Monolayer two-dimensional (2D) transition metal dichalcogenides (TMDs) show interesting optical and electrical properties because of their direct bandgap. However, the low absorption of atomically thin TMDs limits their applications. Here, we report enhanced absorption and optoelectronic properties of monolayer molybdenum disulfide (MoS₂) by using an asymmetric Fabry-Perot cavity. The cavity is based on a hybrid structure of MoS₂/ hexagonal boron nitride (BN)/Au/SiO₂ realized through layer-by-layer vertical stacking. Photoluminescence (PL) intensity of monolayer MoS₂ is enhanced over 2 orders of magnitude.

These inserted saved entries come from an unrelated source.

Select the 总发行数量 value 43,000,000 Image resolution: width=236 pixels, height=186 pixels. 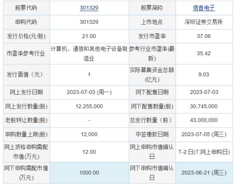[204, 120]
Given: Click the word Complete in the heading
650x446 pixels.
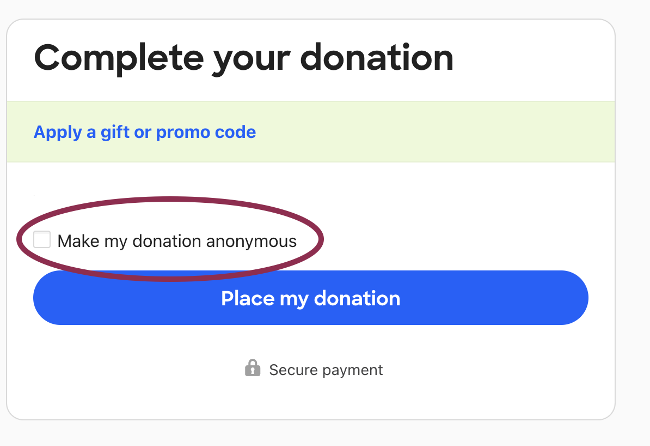Looking at the screenshot, I should (x=119, y=58).
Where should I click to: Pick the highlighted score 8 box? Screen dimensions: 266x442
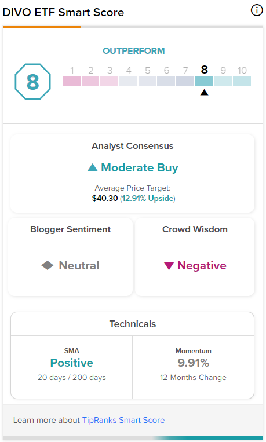pos(204,81)
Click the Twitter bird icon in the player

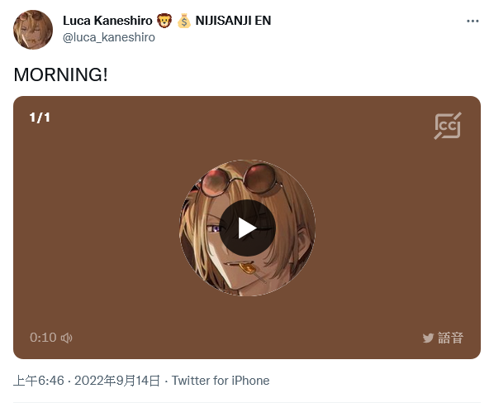coord(428,338)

Theoretical calculations show that the strong absorption of MoS₂ comes from photonic localization on the top of the microcavity at optimal BN spacer thickness. The n/n⁺ MoS₂ homojunction photodiode incorporating this asymmetric Fabry-Perot cavity exhibits excellent current rectifying behavior with an ideality factor of 1 and an ultrasensitive and gate-tunable external photo gain and specific detectivity. Our work offers an effective method to achieve uniform enhanced light absorption by monolayer TMDs, which has promising applications for highly sensitive optoelectronic devices.